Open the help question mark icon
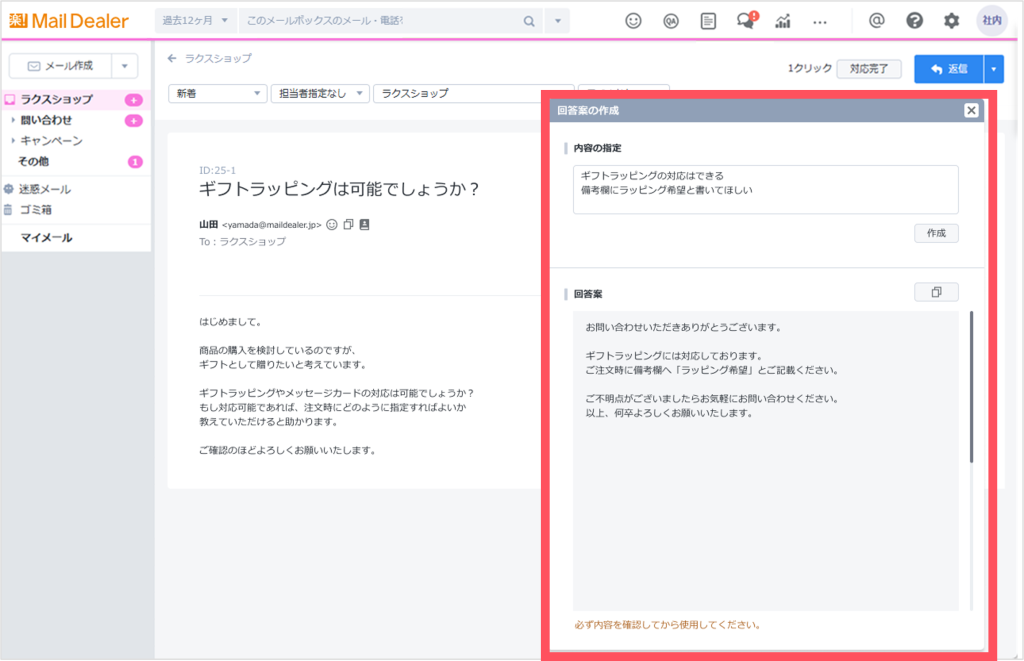The image size is (1024, 661). 914,21
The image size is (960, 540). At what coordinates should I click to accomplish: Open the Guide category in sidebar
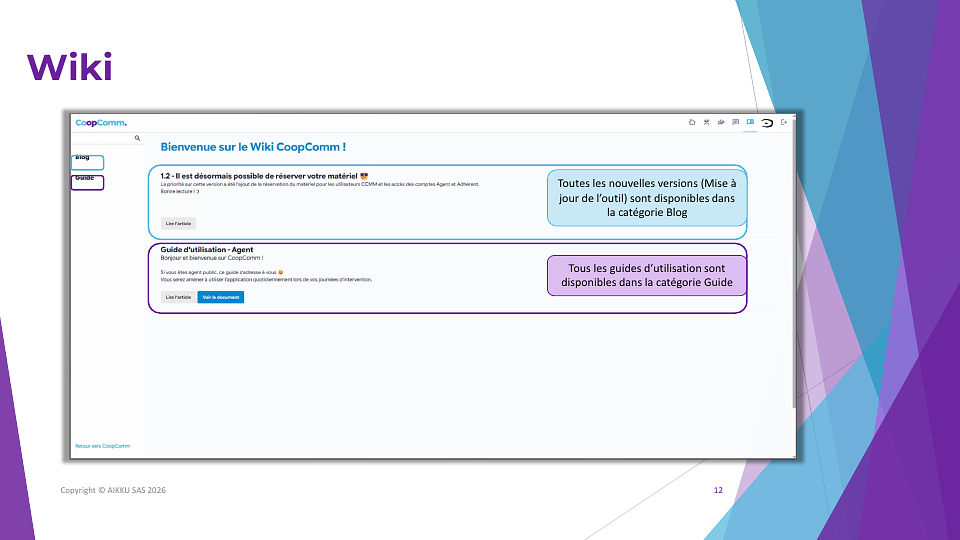tap(85, 179)
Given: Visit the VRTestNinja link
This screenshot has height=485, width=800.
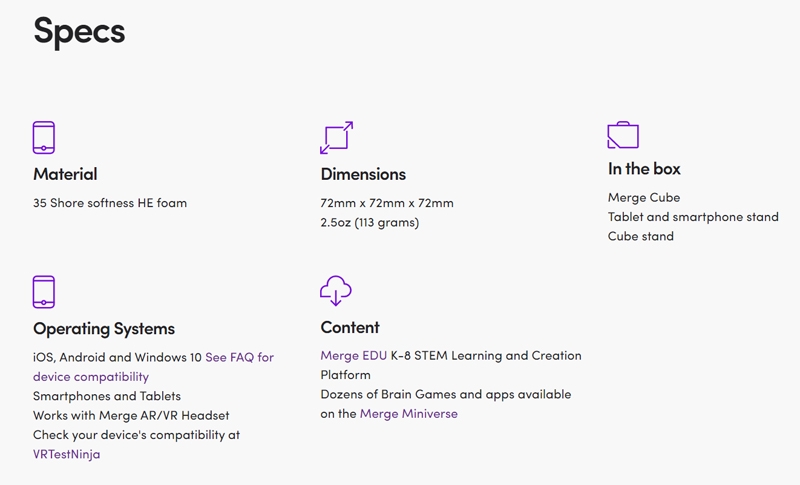Looking at the screenshot, I should tap(66, 454).
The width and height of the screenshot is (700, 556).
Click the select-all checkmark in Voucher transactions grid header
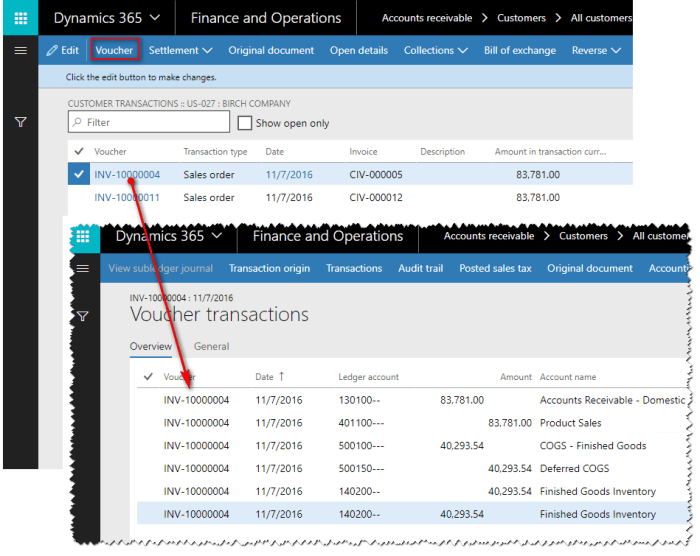[149, 377]
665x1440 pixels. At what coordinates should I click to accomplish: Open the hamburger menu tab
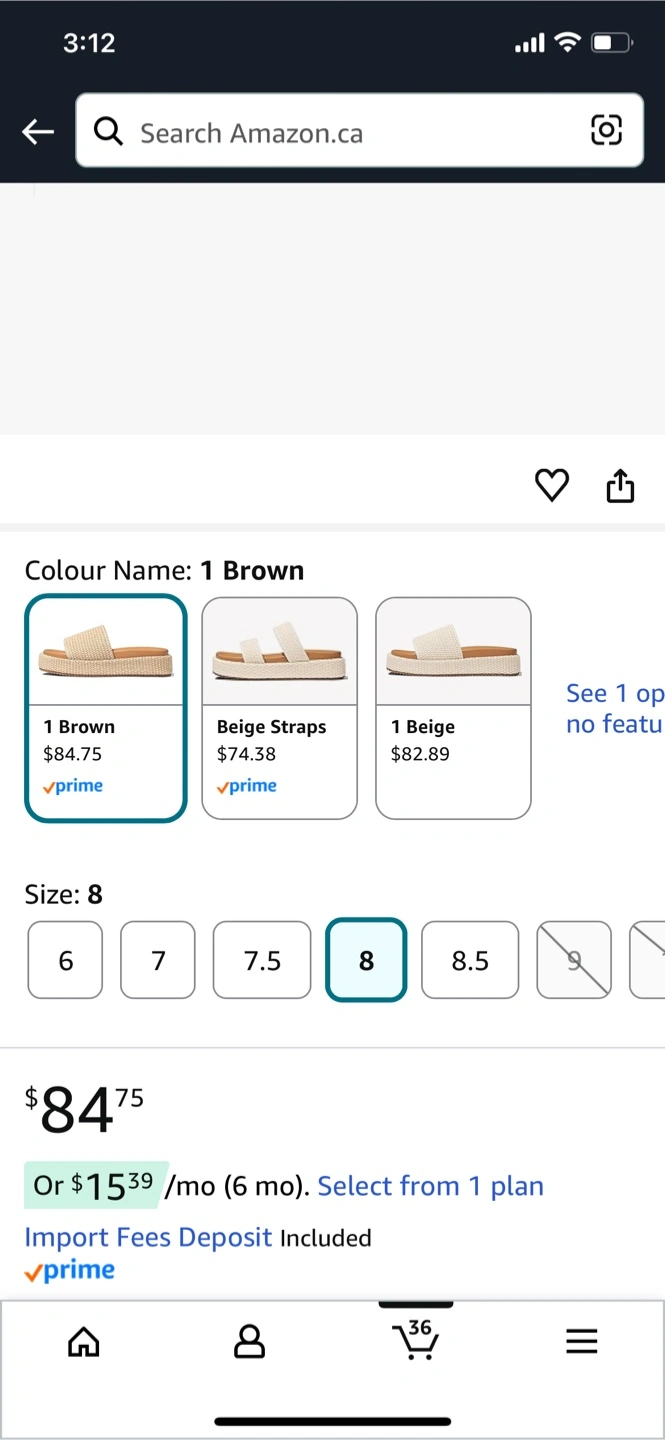pyautogui.click(x=581, y=1341)
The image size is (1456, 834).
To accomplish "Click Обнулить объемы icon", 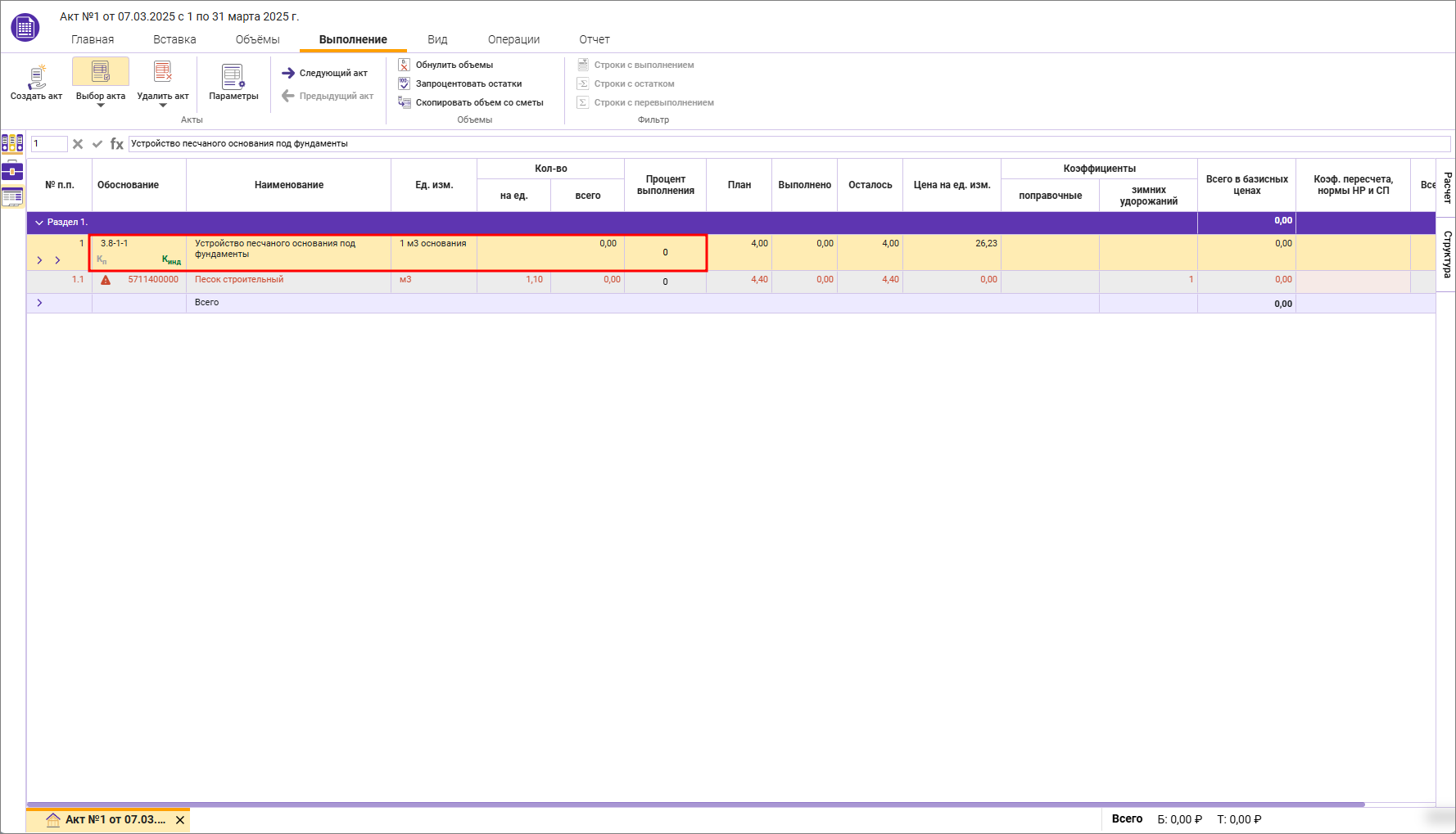I will (x=404, y=65).
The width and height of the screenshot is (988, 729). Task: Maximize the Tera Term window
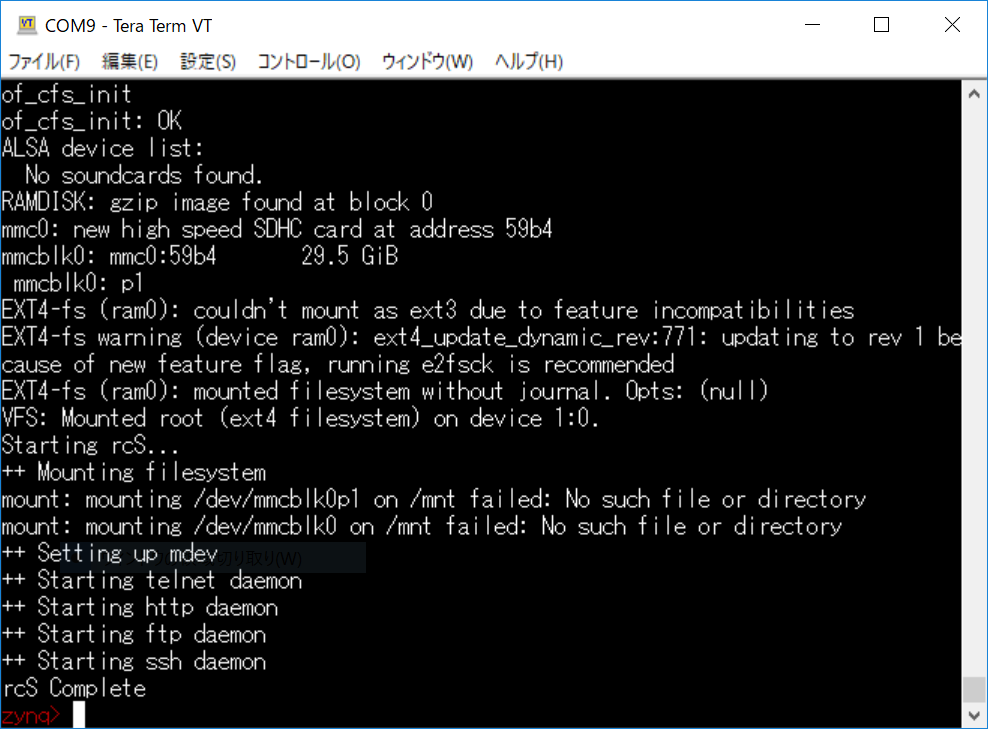pos(881,24)
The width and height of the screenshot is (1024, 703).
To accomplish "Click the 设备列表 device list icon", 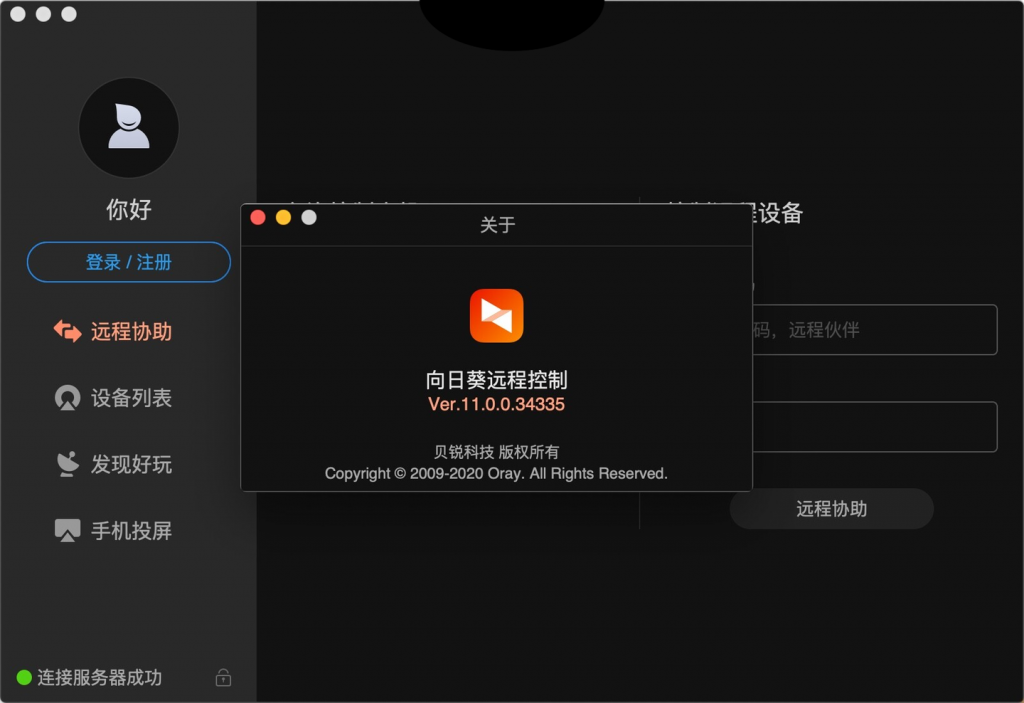I will point(67,398).
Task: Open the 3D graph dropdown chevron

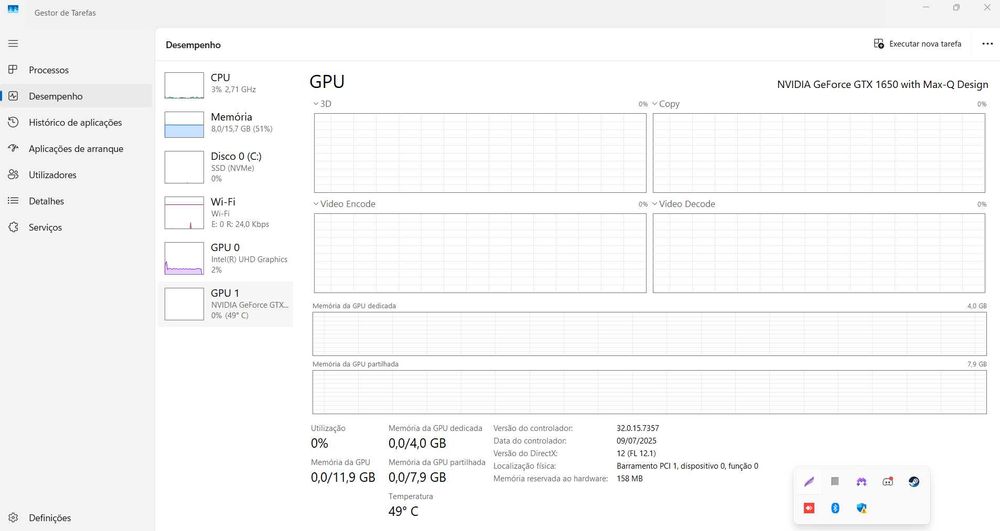Action: [316, 104]
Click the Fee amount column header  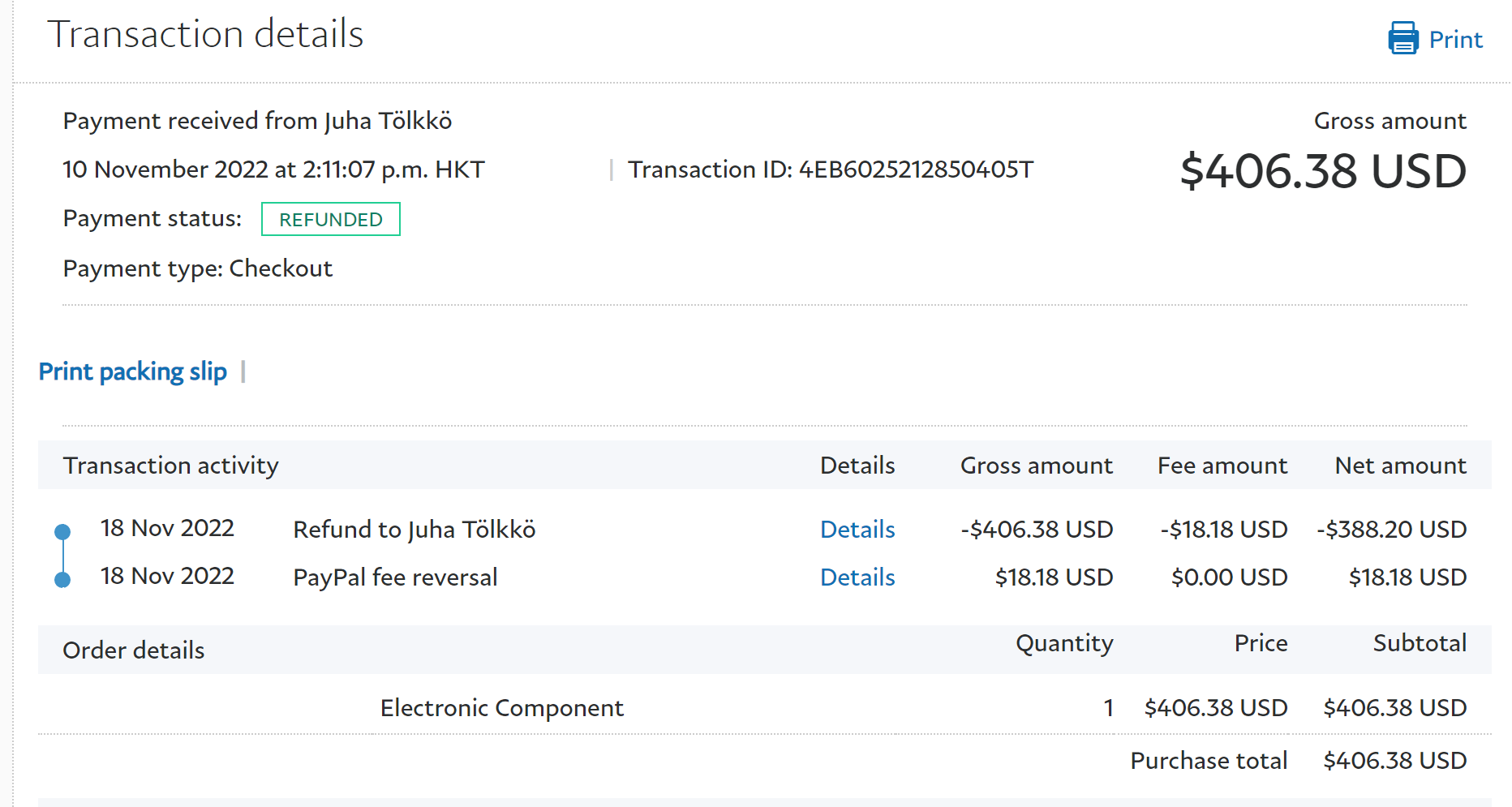[1222, 466]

..............................

EXERCISE DETAILS
Only the lines from the first line of the listing above through the line with "The width and height of the screenshot is (700, 556)." should be set down, exactly and without pictures.

WRITTEN SOLUTION
Open the help question mark icon
The image size is (1024, 661). 914,21
The image size is (960, 540). At what coordinates should I click to accomplish: Open the Guide category in sidebar
tap(85, 179)
Given: Visit the VRTestNinja link
This screenshot has height=485, width=800.
Looking at the screenshot, I should tap(66, 454).
The width and height of the screenshot is (700, 556).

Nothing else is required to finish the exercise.